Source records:
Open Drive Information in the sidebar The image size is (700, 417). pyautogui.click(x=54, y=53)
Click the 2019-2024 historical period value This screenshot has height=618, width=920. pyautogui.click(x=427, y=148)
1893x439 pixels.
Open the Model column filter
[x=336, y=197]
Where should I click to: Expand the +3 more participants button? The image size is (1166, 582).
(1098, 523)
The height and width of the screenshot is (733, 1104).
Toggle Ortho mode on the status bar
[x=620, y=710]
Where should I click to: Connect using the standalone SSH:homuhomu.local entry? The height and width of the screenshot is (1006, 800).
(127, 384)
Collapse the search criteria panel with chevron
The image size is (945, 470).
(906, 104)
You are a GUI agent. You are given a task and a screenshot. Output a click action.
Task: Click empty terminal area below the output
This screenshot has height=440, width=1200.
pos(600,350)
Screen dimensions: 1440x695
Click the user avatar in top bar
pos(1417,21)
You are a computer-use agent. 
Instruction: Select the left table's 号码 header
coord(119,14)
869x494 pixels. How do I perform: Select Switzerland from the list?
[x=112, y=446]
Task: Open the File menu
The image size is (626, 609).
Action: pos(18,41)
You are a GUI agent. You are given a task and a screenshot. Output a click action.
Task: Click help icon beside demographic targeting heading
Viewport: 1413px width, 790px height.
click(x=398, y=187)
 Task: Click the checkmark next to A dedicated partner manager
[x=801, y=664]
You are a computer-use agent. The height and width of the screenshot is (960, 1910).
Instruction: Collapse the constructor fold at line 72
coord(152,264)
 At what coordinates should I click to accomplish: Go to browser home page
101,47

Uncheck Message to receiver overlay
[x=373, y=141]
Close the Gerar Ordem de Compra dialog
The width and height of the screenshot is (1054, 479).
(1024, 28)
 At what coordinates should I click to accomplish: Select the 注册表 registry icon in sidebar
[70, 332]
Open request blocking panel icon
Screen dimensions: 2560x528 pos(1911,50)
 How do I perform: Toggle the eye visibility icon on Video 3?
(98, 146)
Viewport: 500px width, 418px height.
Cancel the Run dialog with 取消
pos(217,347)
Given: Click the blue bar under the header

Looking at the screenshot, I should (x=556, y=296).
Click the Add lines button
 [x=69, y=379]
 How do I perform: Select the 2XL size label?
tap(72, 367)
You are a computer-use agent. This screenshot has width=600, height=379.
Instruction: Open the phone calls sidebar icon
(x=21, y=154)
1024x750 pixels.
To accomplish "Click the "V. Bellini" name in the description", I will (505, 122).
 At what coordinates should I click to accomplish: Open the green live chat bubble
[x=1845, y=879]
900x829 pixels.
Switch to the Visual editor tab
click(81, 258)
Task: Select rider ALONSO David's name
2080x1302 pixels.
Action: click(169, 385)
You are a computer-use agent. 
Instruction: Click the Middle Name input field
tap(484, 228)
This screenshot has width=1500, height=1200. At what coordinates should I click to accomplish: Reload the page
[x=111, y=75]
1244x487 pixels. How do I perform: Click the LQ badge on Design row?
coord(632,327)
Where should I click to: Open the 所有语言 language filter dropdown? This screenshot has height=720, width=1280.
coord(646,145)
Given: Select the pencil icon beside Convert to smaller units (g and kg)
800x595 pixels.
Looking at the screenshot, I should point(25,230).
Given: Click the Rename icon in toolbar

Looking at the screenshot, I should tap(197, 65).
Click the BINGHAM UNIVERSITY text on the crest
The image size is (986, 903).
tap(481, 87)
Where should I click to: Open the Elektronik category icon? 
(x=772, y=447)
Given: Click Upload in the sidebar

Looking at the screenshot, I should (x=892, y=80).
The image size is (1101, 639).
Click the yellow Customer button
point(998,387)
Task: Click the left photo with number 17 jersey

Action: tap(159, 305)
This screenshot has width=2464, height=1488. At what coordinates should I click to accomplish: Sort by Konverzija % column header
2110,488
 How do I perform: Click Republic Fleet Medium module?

*To be done*. Copy out the entire listing above, line for line, without changing anything.

*Solution below*.
Open Drive Information in the sidebar The image size is (700, 417). pyautogui.click(x=54, y=53)
Click the 2019-2024 historical period value This screenshot has height=618, width=920. pyautogui.click(x=427, y=148)
1893x439 pixels.
Open the Model column filter
[x=336, y=197]
Where should I click to: Expand the +3 more participants button? The image size is (1166, 582).
(1098, 523)
The height and width of the screenshot is (733, 1104).
Toggle Ortho mode on the status bar
[x=620, y=710]
Where should I click to: Connect using the standalone SSH:homuhomu.local entry? The height and width of the screenshot is (1006, 800).
(127, 384)
Collapse the search criteria panel with chevron
The image size is (945, 470).
(906, 104)
You are a GUI agent. You are given a task and a screenshot. Output a click action.
Task: Click empty terminal area below the output
This screenshot has height=440, width=1200.
pos(600,350)
Screen dimensions: 1440x695
Click the user avatar in top bar
pos(1417,21)
You are a computer-use agent. 
Instruction: Select the left table's 号码 header
coord(119,14)
869x494 pixels. How do I perform: Select Switzerland from the list?
[x=112, y=446]
Task: Open the File menu
The image size is (626, 609).
Action: pos(18,41)
You are a GUI agent. You are given a task and a screenshot. Output a click action.
Task: Click help icon beside demographic targeting heading
Viewport: 1413px width, 790px height.
click(x=398, y=187)
 Task: Click the checkmark next to A dedicated partner manager
[x=801, y=664]
You are a computer-use agent. The height and width of the screenshot is (960, 1910).
Instruction: Collapse the constructor fold at line 72
coord(152,264)
 At what coordinates should I click to accomplish: Go to browser home page
101,47

Uncheck Message to receiver overlay
[x=373, y=141]
Close the Gerar Ordem de Compra dialog
The width and height of the screenshot is (1054, 479).
(1024, 28)
 At what coordinates should I click to accomplish: Select the 注册表 registry icon in sidebar
[70, 332]
Open request blocking panel icon
Screen dimensions: 2560x528 pos(1911,50)
 How do I perform: Toggle the eye visibility icon on Video 3?
(98, 146)
Viewport: 500px width, 418px height.
Cancel the Run dialog with 取消
pos(217,347)
Given: Click the blue bar under the header

Looking at the screenshot, I should (x=556, y=296).
Click the Add lines button
 [x=69, y=379]
 How do I perform: Select the 2XL size label?
tap(72, 367)
You are a computer-use agent. This screenshot has width=600, height=379.
Instruction: Open the phone calls sidebar icon
(x=21, y=154)
1024x750 pixels.
To accomplish "Click the "V. Bellini" name in the description", I will (505, 122).
 At what coordinates should I click to accomplish: Open the green live chat bubble
[x=1845, y=879]
900x829 pixels.
Switch to the Visual editor tab
click(81, 258)
Task: Select rider ALONSO David's name
2080x1302 pixels.
Action: click(169, 385)
You are a computer-use agent. 
Instruction: Click the Middle Name input field
tap(484, 228)
This screenshot has width=1500, height=1200. At what coordinates should I click to accomplish: Reload the page
[x=111, y=75]
1244x487 pixels. How do I perform: Click the LQ badge on Design row?
coord(632,327)
Where should I click to: Open the 所有语言 language filter dropdown? This screenshot has height=720, width=1280.
coord(646,145)
Given: Select the pencil icon beside Convert to smaller units (g and kg)
800x595 pixels.
Looking at the screenshot, I should point(25,230).
Given: Click the Rename icon in toolbar

Looking at the screenshot, I should tap(197, 65).
Click the BINGHAM UNIVERSITY text on the crest
The image size is (986, 903).
tap(481, 87)
Where should I click to: Open the Elektronik category icon? 
(x=772, y=447)
Given: Click Upload in the sidebar

Looking at the screenshot, I should (x=892, y=80).
The image size is (1101, 639).
Click the yellow Customer button
point(998,387)
Task: Click the left photo with number 17 jersey

Action: tap(159, 305)
This screenshot has width=2464, height=1488. At what coordinates should I click to accomplish: Sort by Konverzija % column header
2110,488
 How do I perform: Click Republic Fleet Medium module?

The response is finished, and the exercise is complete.